Die Auswanderer starrten ihn für Sekunden sprachlos an.

»Sie sind... ein... Spieler?« wiederholte Irene dann. »So ein Mensch wie dieser Mann am Hafen, der Martin das Geld aus den Taschen gezogen hat?«

Devliri schüttelte ernst den Kopf. »Mit dieser Ratte lasse ich mich nicht vergleichen, Ma'am, und das aus mehreren Gründen. Zum einen spiele ich nicht um solche geringen Beträge, wie sie üblicherweise beim Three Card Monte gesetzt werden. Zum anderen war der Kerl am Hafen kein Spieler, sondern ein mieser Betrüger. Ich dagegen ziehe es vor, mein Geld durch ehrliches Spiel zu gewinnen. Und Jim sorgt dafür, daß meine Mitspieler nicht zu unehrlich werden.« Seine Züge verdüsterten sich. »Ich hasse Betrug.

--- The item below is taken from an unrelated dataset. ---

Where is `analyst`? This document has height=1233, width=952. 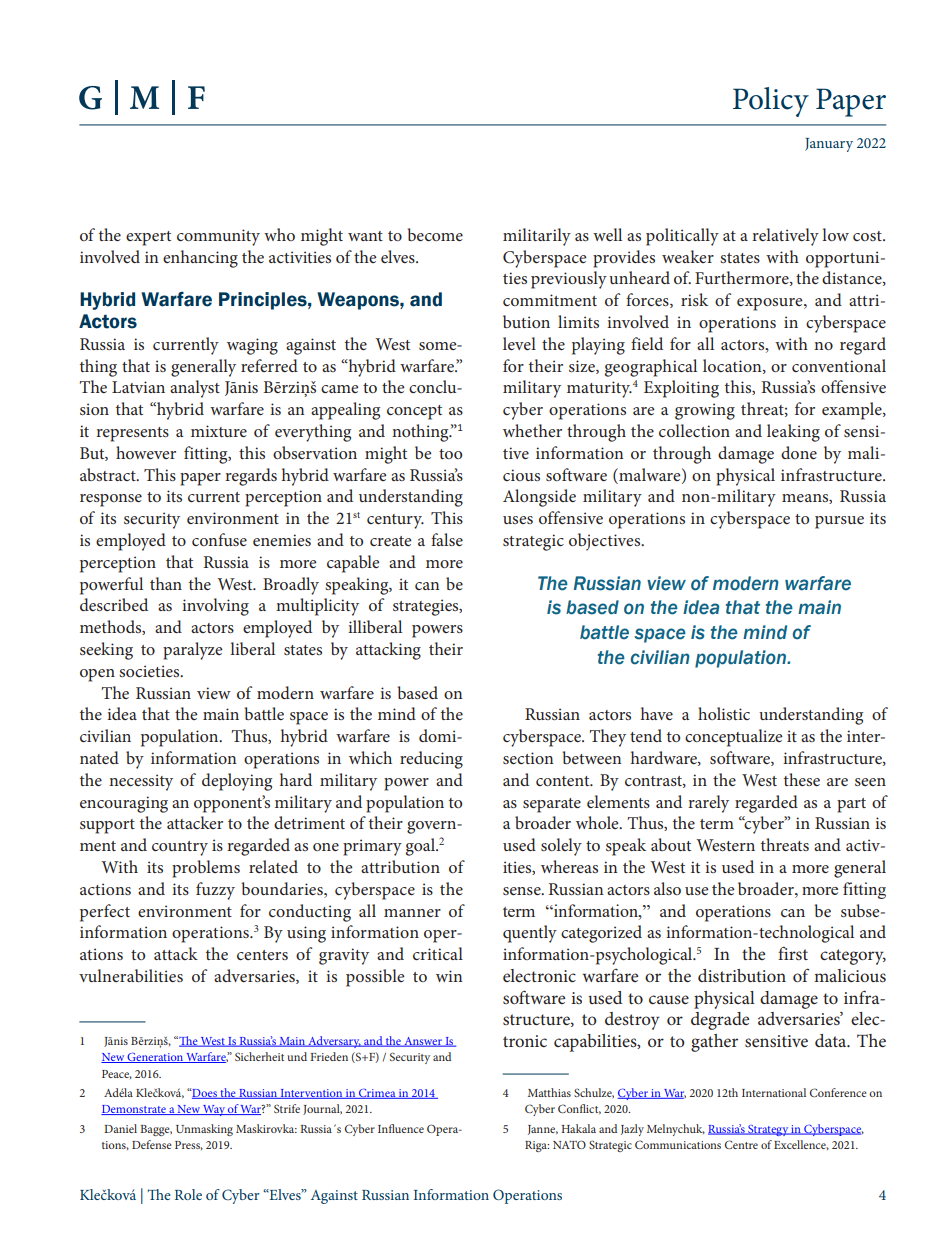 analyst is located at coordinates (195, 389).
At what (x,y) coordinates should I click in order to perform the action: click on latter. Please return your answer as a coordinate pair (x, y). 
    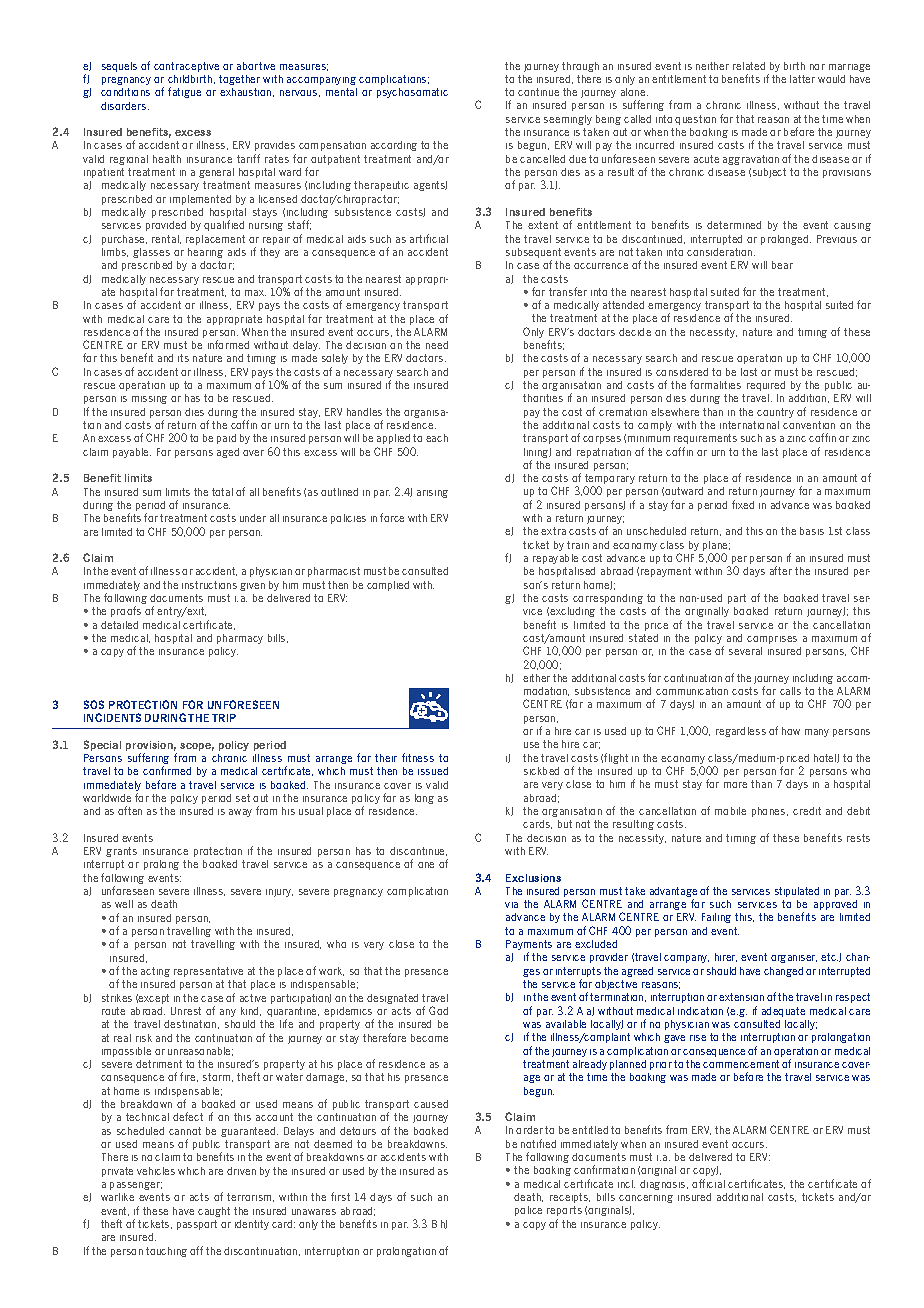
    Looking at the image, I should click on (802, 79).
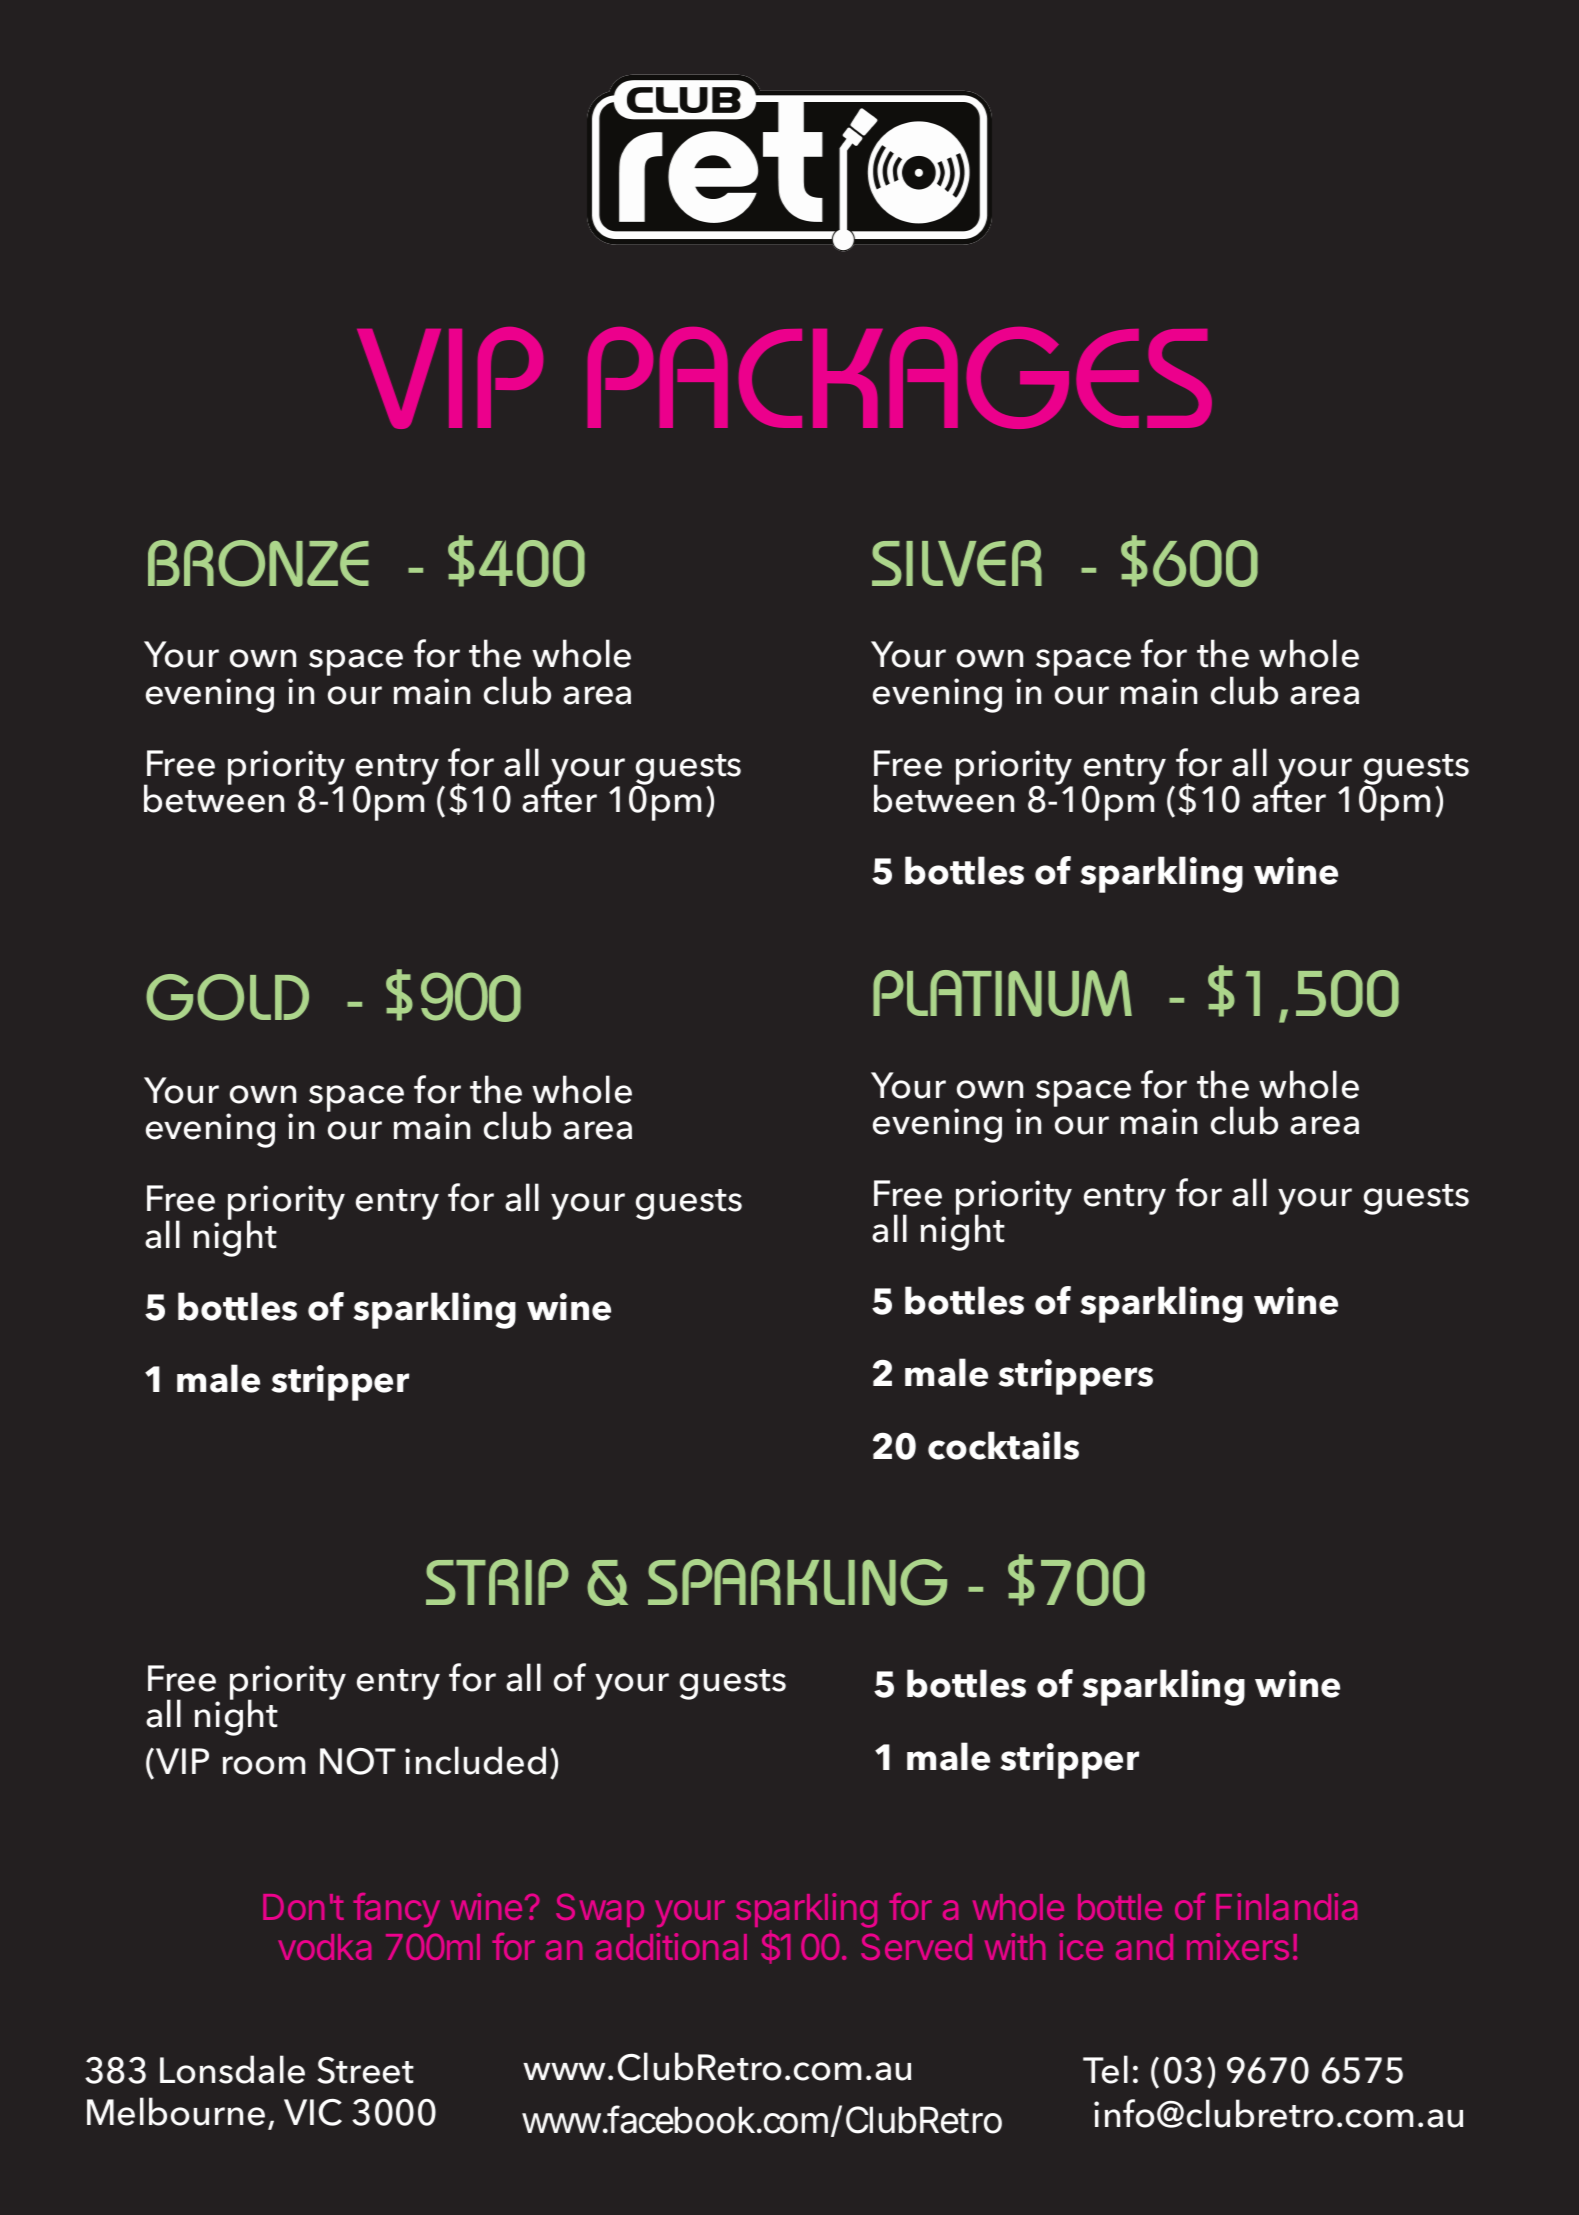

Leider hängen diesem Laster viel zu viele Menschen an, die sich an den Spieltisch setzen.«

»Was war mit dem Mann am Hafen?« griff Martin das Thema auf. »Wie haben Sie gemerkt, daß er die Karten vertauscht hat?«

»Ich habe es gesehen, weil ich in jeder Sekunde auf die Karten und die Hände dieser Ratte geschaut habe und mich nicht durch seine Kulleraugen ablenken ließ. Meine eigenen Augen sind in solchen Dingen geschult.«

»Und woher wußten Sie, daß der Bärtige zu ihm gehörte? Ich hielt ihn für einen unschuldigen Farmer.«

»Diesen Eindruck hat er absichtlich erweckt. Aber wenn Sie genauer auf seine Hände gesehen hätten, hätten Sie schnell gemerkt, daß sie nicht an die harte Farmarbeit gewöhnt sind.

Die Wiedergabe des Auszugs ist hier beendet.